For the word "button", tally the lines of the data that contain it and give the tally alone.

> _Stored data entries_:

┄┄┄┄┄┄

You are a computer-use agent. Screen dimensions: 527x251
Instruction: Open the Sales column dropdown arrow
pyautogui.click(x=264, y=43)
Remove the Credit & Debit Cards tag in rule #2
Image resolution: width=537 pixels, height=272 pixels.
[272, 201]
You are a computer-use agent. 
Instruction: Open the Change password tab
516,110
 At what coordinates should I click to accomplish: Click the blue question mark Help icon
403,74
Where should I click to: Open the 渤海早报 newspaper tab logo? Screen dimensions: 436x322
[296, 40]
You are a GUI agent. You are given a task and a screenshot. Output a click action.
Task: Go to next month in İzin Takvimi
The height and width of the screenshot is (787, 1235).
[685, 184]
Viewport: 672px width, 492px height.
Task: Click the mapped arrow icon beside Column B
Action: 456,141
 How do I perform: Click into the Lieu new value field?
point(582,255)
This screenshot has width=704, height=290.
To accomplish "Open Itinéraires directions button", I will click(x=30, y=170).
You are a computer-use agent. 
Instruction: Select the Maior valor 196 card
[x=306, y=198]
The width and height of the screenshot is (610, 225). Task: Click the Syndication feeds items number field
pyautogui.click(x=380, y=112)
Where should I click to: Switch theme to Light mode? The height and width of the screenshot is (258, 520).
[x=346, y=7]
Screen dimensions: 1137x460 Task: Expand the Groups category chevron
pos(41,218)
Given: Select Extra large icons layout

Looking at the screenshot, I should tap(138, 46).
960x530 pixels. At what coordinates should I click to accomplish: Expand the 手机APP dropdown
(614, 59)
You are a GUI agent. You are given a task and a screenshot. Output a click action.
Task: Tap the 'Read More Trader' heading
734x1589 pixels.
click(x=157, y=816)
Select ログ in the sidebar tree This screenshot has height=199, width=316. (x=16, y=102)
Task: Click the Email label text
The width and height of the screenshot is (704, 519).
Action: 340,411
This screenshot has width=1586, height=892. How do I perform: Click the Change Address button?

┄┄┄┄┄┄

> _RESULT BELOW_: 2